— Start Extracted information —

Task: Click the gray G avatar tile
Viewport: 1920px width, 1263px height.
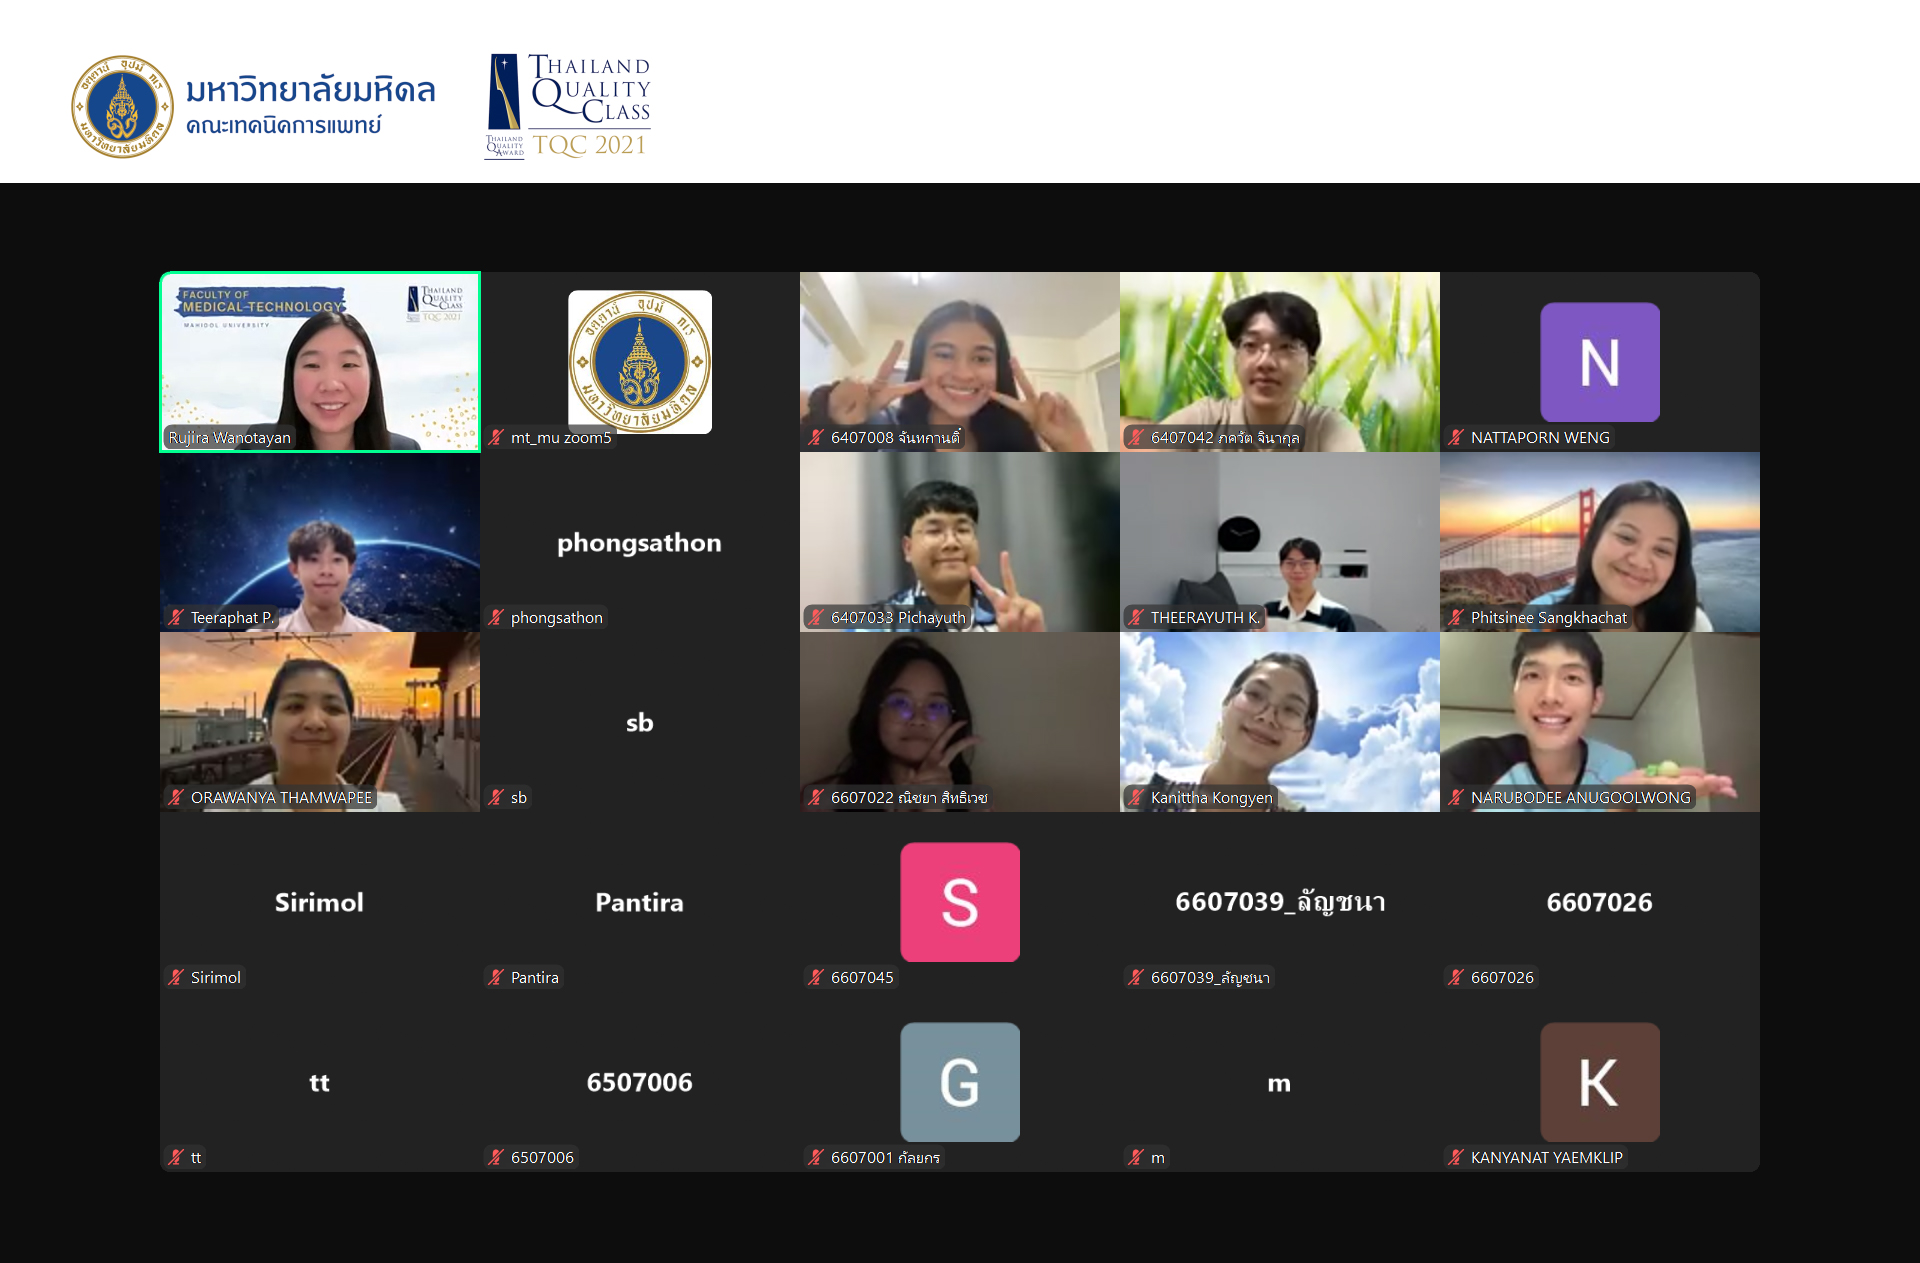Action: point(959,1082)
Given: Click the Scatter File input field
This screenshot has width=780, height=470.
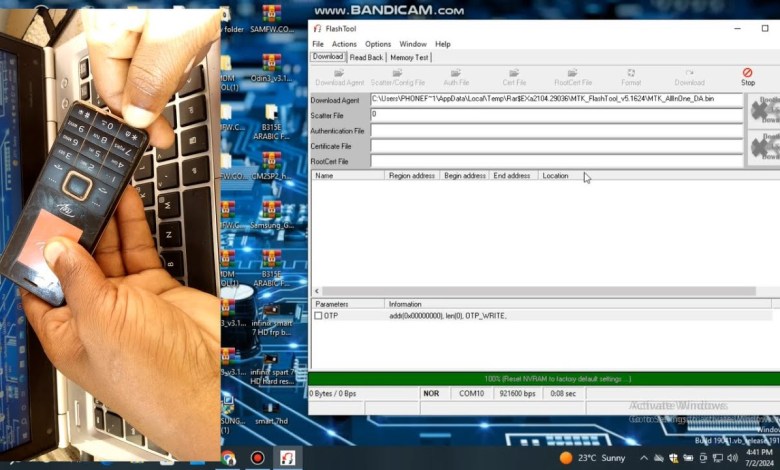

— End Extracted information —

Copy out every line of the records above word for word, leaving out the pictures.

Reply to the exercise:
Task: Click the gray G avatar tile
Viewport: 1920px width, 1263px height.
Action: point(959,1082)
Given: Click the Scatter File input field
This screenshot has width=780, height=470.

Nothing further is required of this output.